◆ Предложенный отрывок ◆
/---

Он только не понимал, насколько дорого на самом деле.
Потому что потом начались съемки – в Питере, под Питером, в чешском замке Точник. И стрелки остановились.
В Точнике грузовики возили тонны и тонны грязи, сваливали под крепостные стены, грязь размывала вода из поливальных установок, превращая в маркую мерзкую жижу: в Арканаре всегда дождь и грязно. Над съемочной площадкой летали молнии и гремел германовский виртуозный мат. О том, как примерно шли съемки, хорошо рассказывал Петр Вайль, ныне покойный замечательный эссеист, друживший с Германом довольно коротко: вот обсуждают снятый накануне эпизод на десять секунд экранного времени, говорят полтора часа, решают, что вон тот мальчишка руки пусть складывает, как складывал, но поднимает сантиметров на пять выше, и отправляются переснимать. Или еще: как-то Вайль, две недели назад приезжавший на съемки, набирает номер Ярмольника; на вопрос «как дела?» тот отвечает не без иронии – так же, там же, снимаем тот же фильм. Трубку отбирает Герман, иезуитски уточняет: «И ту же сцену!».
Ярмольник держался почти четыре года, ссорился, мирился, отстаивал свое или подчинялся мастеру – и всё это время, кстати, работал бесплатно. Потом сломался и хлопнул дверью. Хлопок вышел громкий: Ярмольник интервью не давал, но в частных разговорах на все расспросы о Германе натурально хватался за голову, Герман давал интервью и метал молнии на большую дистанцию, нашел вместо Ярмольника двойника-дублера, но всерьез подумывал переснять картину так, чтобы всё было – глазами героя, а героя-то и не видно, вот, получите.

\---

◆ Имеющиеся данные ◆
/---

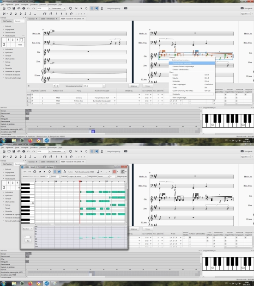
Task: Open the 'C major / A minor' coloring dropdown
Action: (77, 177)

\---

◆ Цель задания ◆
Перепишите часть отрывка, начав с фрагмента со словами «Ярмольник держался почти» и остановившись после слов «видно, вот, получите.». При этом замените «бесплатно» на «без оплаты». Перечень — это отдельный материал.

◆ Решение задания ◆
Ярмольник держался почти четыре года, ссорился, мирился, отстаивал свое или подчинялся мастеру – и всё это время, кстати, работал без оплаты. Потом сломался и хлопнул дверью. Хлопок вышел громкий: Ярмольник интервью не давал, но в частных разговорах на все расспросы о Германе натурально хватался за голову, Герман давал интервью и метал молнии на большую дистанцию, нашел вместо Ярмольника двойника-дублера, но всерьез подумывал переснять картину так, чтобы всё было – глазами героя, а героя-то и не видно, вот, получите.